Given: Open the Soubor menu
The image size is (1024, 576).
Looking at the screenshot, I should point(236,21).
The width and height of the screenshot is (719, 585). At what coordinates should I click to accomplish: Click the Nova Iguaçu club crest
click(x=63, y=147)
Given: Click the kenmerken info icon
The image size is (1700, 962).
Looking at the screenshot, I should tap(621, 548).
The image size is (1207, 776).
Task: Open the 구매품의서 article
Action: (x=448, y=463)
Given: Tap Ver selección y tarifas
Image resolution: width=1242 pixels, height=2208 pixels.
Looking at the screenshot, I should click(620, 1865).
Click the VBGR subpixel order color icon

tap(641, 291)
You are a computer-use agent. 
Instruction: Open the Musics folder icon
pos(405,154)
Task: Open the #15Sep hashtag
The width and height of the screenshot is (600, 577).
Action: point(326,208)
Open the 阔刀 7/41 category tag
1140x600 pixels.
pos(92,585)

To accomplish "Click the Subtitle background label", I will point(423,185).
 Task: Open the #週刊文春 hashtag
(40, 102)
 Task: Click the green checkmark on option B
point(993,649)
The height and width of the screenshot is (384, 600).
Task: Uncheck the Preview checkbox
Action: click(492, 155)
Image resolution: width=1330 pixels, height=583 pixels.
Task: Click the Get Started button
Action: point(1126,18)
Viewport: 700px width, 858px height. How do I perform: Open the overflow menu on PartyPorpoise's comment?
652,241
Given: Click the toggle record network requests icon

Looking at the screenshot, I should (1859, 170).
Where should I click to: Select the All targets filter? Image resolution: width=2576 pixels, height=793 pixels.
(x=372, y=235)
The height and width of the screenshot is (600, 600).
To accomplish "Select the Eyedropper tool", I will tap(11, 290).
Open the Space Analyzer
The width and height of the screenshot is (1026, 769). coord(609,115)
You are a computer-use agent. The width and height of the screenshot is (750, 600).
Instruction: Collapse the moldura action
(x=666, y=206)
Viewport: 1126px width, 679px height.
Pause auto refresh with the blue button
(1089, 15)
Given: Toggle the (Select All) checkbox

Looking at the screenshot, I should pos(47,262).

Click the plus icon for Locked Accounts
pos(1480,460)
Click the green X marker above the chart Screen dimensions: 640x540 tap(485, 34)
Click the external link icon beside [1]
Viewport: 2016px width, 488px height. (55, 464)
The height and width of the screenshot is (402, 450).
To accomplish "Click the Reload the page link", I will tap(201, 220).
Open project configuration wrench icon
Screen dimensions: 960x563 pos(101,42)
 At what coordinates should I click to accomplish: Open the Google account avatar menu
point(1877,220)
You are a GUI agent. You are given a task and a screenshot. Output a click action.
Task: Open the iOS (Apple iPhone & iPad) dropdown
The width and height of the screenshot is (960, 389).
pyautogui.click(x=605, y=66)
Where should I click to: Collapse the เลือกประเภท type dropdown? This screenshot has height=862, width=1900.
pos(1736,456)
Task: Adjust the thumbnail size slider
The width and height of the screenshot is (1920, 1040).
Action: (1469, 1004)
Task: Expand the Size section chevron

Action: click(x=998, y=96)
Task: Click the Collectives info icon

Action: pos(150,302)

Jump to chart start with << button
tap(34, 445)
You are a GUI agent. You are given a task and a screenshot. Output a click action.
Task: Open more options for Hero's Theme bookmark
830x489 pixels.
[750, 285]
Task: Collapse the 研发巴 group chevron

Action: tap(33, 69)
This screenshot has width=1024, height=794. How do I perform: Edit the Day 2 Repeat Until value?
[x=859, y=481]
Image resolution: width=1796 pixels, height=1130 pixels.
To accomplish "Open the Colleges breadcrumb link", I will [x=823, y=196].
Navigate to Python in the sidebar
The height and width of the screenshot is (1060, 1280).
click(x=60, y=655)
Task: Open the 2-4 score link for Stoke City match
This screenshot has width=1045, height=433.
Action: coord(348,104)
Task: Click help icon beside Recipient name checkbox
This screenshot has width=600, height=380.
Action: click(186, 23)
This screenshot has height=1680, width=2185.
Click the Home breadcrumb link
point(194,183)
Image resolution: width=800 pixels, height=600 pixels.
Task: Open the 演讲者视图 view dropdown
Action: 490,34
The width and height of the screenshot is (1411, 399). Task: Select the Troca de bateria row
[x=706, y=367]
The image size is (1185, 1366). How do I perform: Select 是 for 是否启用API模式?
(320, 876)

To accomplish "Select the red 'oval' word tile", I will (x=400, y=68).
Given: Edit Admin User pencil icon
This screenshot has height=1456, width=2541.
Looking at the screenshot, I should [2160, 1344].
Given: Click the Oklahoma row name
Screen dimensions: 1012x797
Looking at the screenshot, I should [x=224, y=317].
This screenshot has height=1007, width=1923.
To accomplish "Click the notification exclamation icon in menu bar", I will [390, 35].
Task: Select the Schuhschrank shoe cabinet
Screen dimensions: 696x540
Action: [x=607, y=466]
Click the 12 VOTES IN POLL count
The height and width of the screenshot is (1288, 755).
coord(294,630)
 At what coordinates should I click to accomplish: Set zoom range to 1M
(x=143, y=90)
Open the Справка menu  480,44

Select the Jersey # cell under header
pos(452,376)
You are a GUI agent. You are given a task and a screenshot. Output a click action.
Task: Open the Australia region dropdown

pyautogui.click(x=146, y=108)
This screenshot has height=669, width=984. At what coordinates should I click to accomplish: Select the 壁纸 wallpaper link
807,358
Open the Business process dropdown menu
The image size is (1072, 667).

+++++

WHAT IS EXPECTED – Output each line exactly, from the first line of the data down to the line that contains "You are a computer-use agent. The", both included.

RESULT OF THIS TASK –
Given: Open the Soubor menu
The image size is (1024, 576).
Looking at the screenshot, I should point(236,21).
The width and height of the screenshot is (719, 585). At what coordinates should I click to accomplish: Click the Nova Iguaçu club crest
click(x=63, y=147)
Given: Click the kenmerken info icon
The image size is (1700, 962).
Looking at the screenshot, I should tap(621, 548).
The image size is (1207, 776).
Task: Open the 구매품의서 article
Action: (x=448, y=463)
Given: Tap Ver selección y tarifas
Image resolution: width=1242 pixels, height=2208 pixels.
Looking at the screenshot, I should click(620, 1865).
Click the VBGR subpixel order color icon

tap(641, 291)
You are a computer-use agent. 
Instruction: Open the Musics folder icon
pos(405,154)
Task: Open the #15Sep hashtag
The width and height of the screenshot is (600, 577).
Action: point(326,208)
Open the 阔刀 7/41 category tag
1140x600 pixels.
pos(92,585)

To accomplish "Click the Subtitle background label", I will point(423,185).
 Task: Open the #週刊文春 hashtag
(40, 102)
 Task: Click the green checkmark on option B
point(993,649)
The height and width of the screenshot is (384, 600).
Task: Uncheck the Preview checkbox
Action: click(492, 155)
Image resolution: width=1330 pixels, height=583 pixels.
Task: Click the Get Started button
Action: point(1126,18)
Viewport: 700px width, 858px height. How do I perform: Open the overflow menu on PartyPorpoise's comment?
652,241
Given: Click the toggle record network requests icon

Looking at the screenshot, I should (1859, 170).
Where should I click to: Select the All targets filter? Image resolution: width=2576 pixels, height=793 pixels.
(x=372, y=235)
The height and width of the screenshot is (600, 600).
To accomplish "Select the Eyedropper tool", I will tap(11, 290).
Open the Space Analyzer
The width and height of the screenshot is (1026, 769). coord(609,115)
You are a computer-use agent. The width and height of the screenshot is (750, 600).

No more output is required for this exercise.